(ENTRIES SHOWN begins)

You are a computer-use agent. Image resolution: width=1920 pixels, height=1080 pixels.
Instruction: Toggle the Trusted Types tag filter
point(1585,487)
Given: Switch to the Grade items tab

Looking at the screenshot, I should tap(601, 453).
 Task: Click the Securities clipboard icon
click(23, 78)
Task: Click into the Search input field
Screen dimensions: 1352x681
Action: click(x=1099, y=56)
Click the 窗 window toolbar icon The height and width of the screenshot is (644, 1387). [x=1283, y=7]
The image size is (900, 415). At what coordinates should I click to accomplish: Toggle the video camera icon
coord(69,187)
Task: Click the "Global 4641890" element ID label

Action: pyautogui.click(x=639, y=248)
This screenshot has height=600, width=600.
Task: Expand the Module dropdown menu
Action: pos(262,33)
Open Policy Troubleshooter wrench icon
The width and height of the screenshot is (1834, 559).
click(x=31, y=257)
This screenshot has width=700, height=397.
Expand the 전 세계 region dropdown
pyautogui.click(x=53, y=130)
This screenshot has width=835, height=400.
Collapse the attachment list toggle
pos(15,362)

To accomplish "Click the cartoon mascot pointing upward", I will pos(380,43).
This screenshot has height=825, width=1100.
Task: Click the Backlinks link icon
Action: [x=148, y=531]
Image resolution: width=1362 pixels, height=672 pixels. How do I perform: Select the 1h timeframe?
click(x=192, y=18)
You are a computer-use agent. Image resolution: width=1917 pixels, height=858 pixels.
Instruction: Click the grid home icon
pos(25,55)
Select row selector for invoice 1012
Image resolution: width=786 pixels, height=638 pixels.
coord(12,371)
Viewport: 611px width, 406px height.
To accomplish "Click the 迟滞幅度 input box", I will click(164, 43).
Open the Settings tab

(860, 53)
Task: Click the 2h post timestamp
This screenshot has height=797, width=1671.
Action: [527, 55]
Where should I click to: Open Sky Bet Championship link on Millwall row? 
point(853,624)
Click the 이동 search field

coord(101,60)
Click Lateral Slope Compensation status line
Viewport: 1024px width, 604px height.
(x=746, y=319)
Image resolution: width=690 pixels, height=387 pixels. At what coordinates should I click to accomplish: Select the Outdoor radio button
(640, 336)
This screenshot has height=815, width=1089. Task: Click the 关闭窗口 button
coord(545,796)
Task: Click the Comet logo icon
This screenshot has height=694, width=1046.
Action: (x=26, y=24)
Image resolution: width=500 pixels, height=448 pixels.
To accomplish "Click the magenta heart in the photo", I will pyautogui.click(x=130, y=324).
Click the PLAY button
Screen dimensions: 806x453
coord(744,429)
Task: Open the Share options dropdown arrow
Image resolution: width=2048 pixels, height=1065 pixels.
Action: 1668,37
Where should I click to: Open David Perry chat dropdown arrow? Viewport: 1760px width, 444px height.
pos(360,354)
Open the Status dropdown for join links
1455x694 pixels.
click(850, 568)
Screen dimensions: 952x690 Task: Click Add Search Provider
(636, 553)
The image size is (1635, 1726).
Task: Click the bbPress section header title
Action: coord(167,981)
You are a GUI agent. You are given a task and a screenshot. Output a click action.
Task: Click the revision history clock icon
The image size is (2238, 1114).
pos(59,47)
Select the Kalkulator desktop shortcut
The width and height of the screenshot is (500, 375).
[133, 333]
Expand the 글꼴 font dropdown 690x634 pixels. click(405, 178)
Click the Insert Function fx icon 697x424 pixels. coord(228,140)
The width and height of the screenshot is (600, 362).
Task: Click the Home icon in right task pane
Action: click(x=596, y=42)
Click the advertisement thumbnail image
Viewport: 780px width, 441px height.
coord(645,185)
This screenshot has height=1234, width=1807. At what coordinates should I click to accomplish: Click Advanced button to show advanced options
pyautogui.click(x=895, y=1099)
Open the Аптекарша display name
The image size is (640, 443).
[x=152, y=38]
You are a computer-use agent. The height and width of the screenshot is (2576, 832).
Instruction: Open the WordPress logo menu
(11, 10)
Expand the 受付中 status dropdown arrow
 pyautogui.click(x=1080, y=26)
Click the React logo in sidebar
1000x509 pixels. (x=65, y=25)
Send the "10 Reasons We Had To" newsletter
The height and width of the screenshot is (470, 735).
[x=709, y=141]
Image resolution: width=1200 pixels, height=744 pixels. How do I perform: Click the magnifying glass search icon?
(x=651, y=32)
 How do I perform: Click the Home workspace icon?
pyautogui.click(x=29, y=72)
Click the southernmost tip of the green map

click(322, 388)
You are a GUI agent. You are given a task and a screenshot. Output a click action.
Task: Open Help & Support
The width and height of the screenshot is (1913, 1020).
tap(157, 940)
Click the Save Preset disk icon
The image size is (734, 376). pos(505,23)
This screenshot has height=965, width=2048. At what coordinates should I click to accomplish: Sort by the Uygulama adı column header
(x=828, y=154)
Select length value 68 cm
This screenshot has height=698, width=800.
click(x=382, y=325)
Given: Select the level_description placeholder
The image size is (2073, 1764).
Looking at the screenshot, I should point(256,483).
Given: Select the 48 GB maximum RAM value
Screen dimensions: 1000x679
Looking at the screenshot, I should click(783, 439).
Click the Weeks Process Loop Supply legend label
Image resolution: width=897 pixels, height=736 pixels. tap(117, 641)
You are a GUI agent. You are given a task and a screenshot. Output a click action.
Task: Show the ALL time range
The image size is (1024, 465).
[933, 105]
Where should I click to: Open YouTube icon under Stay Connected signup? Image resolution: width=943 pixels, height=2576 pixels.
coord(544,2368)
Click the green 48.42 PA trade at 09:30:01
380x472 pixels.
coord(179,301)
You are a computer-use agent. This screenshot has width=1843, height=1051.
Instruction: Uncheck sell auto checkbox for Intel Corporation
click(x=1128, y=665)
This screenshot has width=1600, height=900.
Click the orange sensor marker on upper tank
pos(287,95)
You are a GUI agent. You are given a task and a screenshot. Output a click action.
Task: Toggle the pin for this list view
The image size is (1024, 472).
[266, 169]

(ENTRIES SHOWN ends)

== TASK BRIEF ==
Write out the whole listing exactly.

== TASK RESULT ==
You are a computer-use agent. Image resolution: width=1920 pixels, height=1080 pixels.
Instruction: Toggle the Trusted Types tag filter
point(1585,487)
Given: Switch to the Grade items tab

Looking at the screenshot, I should tap(601, 453).
 Task: Click the Securities clipboard icon
click(23, 78)
Task: Click into the Search input field
Screen dimensions: 1352x681
Action: click(x=1099, y=56)
Click the 窗 window toolbar icon The height and width of the screenshot is (644, 1387). [x=1283, y=7]
The image size is (900, 415). At what coordinates should I click to accomplish: Toggle the video camera icon
coord(69,187)
Task: Click the "Global 4641890" element ID label

Action: pyautogui.click(x=639, y=248)
This screenshot has height=600, width=600.
Task: Expand the Module dropdown menu
Action: pos(262,33)
Open Policy Troubleshooter wrench icon
The width and height of the screenshot is (1834, 559).
click(x=31, y=257)
This screenshot has width=700, height=397.
Expand the 전 세계 region dropdown
pyautogui.click(x=53, y=130)
This screenshot has width=835, height=400.
Collapse the attachment list toggle
pos(15,362)

To accomplish "Click the cartoon mascot pointing upward", I will pos(380,43).
This screenshot has height=825, width=1100.
Task: Click the Backlinks link icon
Action: [x=148, y=531]
Image resolution: width=1362 pixels, height=672 pixels. How do I perform: Select the 1h timeframe?
click(x=192, y=18)
You are a computer-use agent. Image resolution: width=1917 pixels, height=858 pixels.
Instruction: Click the grid home icon
pos(25,55)
Select row selector for invoice 1012
Image resolution: width=786 pixels, height=638 pixels.
coord(12,371)
Viewport: 611px width, 406px height.
To accomplish "Click the 迟滞幅度 input box", I will click(164, 43).
Open the Settings tab

(860, 53)
Task: Click the 2h post timestamp
This screenshot has height=797, width=1671.
Action: [527, 55]
Where should I click to: Open Sky Bet Championship link on Millwall row? 
point(853,624)
Click the 이동 search field

coord(101,60)
Click Lateral Slope Compensation status line
Viewport: 1024px width, 604px height.
(x=746, y=319)
Image resolution: width=690 pixels, height=387 pixels. At what coordinates should I click to accomplish: Select the Outdoor radio button
(640, 336)
This screenshot has height=815, width=1089. Task: Click the 关闭窗口 button
coord(545,796)
Task: Click the Comet logo icon
This screenshot has height=694, width=1046.
Action: (x=26, y=24)
Image resolution: width=500 pixels, height=448 pixels.
To accomplish "Click the magenta heart in the photo", I will pyautogui.click(x=130, y=324).
Click the PLAY button
Screen dimensions: 806x453
coord(744,429)
Task: Open the Share options dropdown arrow
Image resolution: width=2048 pixels, height=1065 pixels.
Action: 1668,37
Where should I click to: Open David Perry chat dropdown arrow? Viewport: 1760px width, 444px height.
pos(360,354)
Open the Status dropdown for join links
1455x694 pixels.
click(850, 568)
Screen dimensions: 952x690 Task: Click Add Search Provider
(636, 553)
The image size is (1635, 1726).
Task: Click the bbPress section header title
Action: coord(167,981)
You are a GUI agent. You are given a task and a screenshot. Output a click action.
Task: Click the revision history clock icon
The image size is (2238, 1114).
pos(59,47)
Select the Kalkulator desktop shortcut
The width and height of the screenshot is (500, 375).
[133, 333]
Expand the 글꼴 font dropdown 690x634 pixels. click(405, 178)
Click the Insert Function fx icon 697x424 pixels. coord(228,140)
The width and height of the screenshot is (600, 362).
Task: Click the Home icon in right task pane
Action: click(x=596, y=42)
Click the advertisement thumbnail image
Viewport: 780px width, 441px height.
coord(645,185)
This screenshot has height=1234, width=1807. At what coordinates should I click to accomplish: Click Advanced button to show advanced options
pyautogui.click(x=895, y=1099)
Open the Аптекарша display name
The image size is (640, 443).
[x=152, y=38]
You are a computer-use agent. The height and width of the screenshot is (2576, 832).
Instruction: Open the WordPress logo menu
(11, 10)
Expand the 受付中 status dropdown arrow
 pyautogui.click(x=1080, y=26)
Click the React logo in sidebar
1000x509 pixels. (x=65, y=25)
Send the "10 Reasons We Had To" newsletter
The height and width of the screenshot is (470, 735).
[x=709, y=141]
Image resolution: width=1200 pixels, height=744 pixels. How do I perform: Click the magnifying glass search icon?
(x=651, y=32)
 How do I perform: Click the Home workspace icon?
pyautogui.click(x=29, y=72)
Click the southernmost tip of the green map

click(322, 388)
You are a GUI agent. You are given a task and a screenshot. Output a click action.
Task: Open Help & Support
The width and height of the screenshot is (1913, 1020).
tap(157, 940)
Click the Save Preset disk icon
The image size is (734, 376). pos(505,23)
This screenshot has height=965, width=2048. At what coordinates should I click to accomplish: Sort by the Uygulama adı column header
(x=828, y=154)
Select length value 68 cm
This screenshot has height=698, width=800.
click(x=382, y=325)
Given: Select the level_description placeholder
The image size is (2073, 1764).
Looking at the screenshot, I should point(256,483).
Given: Select the 48 GB maximum RAM value
Screen dimensions: 1000x679
Looking at the screenshot, I should click(783, 439).
Click the Weeks Process Loop Supply legend label
Image resolution: width=897 pixels, height=736 pixels. tap(117, 641)
You are a GUI agent. You are given a task and a screenshot. Output a click action.
Task: Show the ALL time range
The image size is (1024, 465).
[933, 105]
Where should I click to: Open YouTube icon under Stay Connected signup? Image resolution: width=943 pixels, height=2576 pixels.
coord(544,2368)
Click the green 48.42 PA trade at 09:30:01
380x472 pixels.
coord(179,301)
You are a computer-use agent. This screenshot has width=1843, height=1051.
Instruction: Uncheck sell auto checkbox for Intel Corporation
click(x=1128, y=665)
This screenshot has width=1600, height=900.
Click the orange sensor marker on upper tank
pos(287,95)
You are a GUI agent. You are given a task and a screenshot. Output a click action.
Task: Toggle the pin for this list view
The image size is (1024, 472).
[266, 169]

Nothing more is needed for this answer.